実は、そんなことに構っていられないくらい忙しかった。8月号で前フリし、9月号で大々的に告知する「夏休み新人アイドルフォトコンテスト」の準備に大ワラワだったからだ。以前にも佐藤恵美のフォトコンテストで実績はあるものの(それには関わっていなかったが)、今回は、北岡夢子、パンプキン、姫乃樹リカ、藤谷美紀、レモンエンジェルの5組合同の一大イベントで、それぞれが所属する事務所やレコード会社からスケジュールの情報や賞品提供の協力を仰ぐ一方で、広告部を通して賞品を出してくれるスポンサーを探してもらい、オレ自身も「ここはこう撮れ特訓セミナー」でお世話になっているカメラ・レンズメーカーを普段着ることのないスーツ姿で企画書を持って、「なんでもいいから、(商品を)何か出してもらえないか」とお願いして周った。企画書はワープロで作った貧相なもので、今考えると、高価なレンズやカメラをよく出してくれたものだと思う。

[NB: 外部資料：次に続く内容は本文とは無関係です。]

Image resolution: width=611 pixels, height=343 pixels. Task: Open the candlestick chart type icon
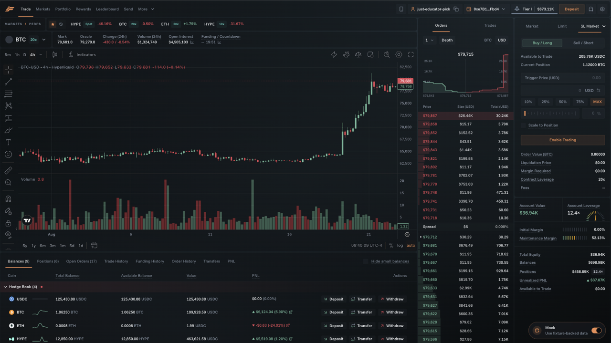[54, 55]
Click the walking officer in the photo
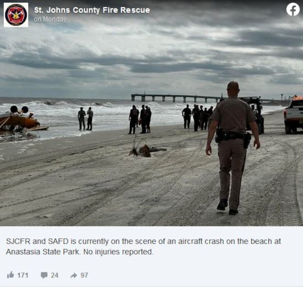The width and height of the screenshot is (303, 287). pyautogui.click(x=233, y=148)
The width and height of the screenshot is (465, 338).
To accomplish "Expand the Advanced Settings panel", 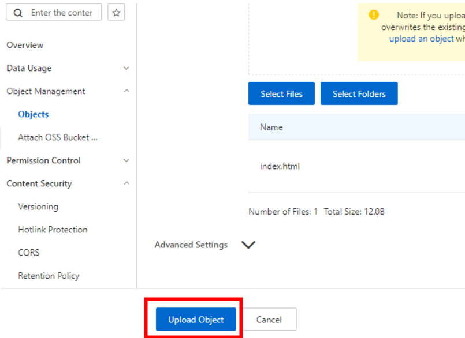I will tap(248, 245).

慣れぬスーツを着て走り回った甲斐もあって最終的には、原付スクーターを筆頭にカメラにレンズにCDプレイヤーなどなど、雑誌を挙げてのイベントとして体裁を保つには十分な賞品を集めることができた。
その最中だというのによく30枚以上の原稿が書けたものだと思うが、「噂の真相」8月号にアイドルテレカ業界の裏話の記事が載った。
発売翌日のこと。
「大橋、今月の「噂の真相」読んだか?」
気難しい顔をした編集長に聞かれた。
「ええ、読みましたよ(書いてもいますけど)」
「テレカの記事があったよな」
「(書いたのバレたかな? ヤバ!!)ああ、ありましたね」
「プレゼント用のテレカさ、業者を通して作るの。あれ、もう辞めよう」
「その方がいいかもしれませんね(エッ!?)」
てっきりバイトがバレて怒られるのかと思っていたのが、意外な朗報となった。業者に景品テレカをタダで作らせる手法は、かなりおおっぴらにやっていた学研の話を中心に書いたのだが(「投稿写真」のことは一言も触れていない)、違法ではないとはいえ、コレクター側から見れば、眉をひそめたくなるだろう。編集長もそれがバレた時のことを考えて、辞める決断をしに違いない。
(これで、ダーティなテレカを作らなくて済む)
バイト原稿の思わぬ結果に、オレはほくそ笑んだ。
実際には、毎月どこかのレコード会社が販促用に新曲が出るたびにテレカを作って、提供してくれたので、わざわざお金をかけたり、あぶない橋を渡らなくても、プレゼント用のテレカに困ることはなかった。バブルの恩恵はこんなことにまで及んでいた。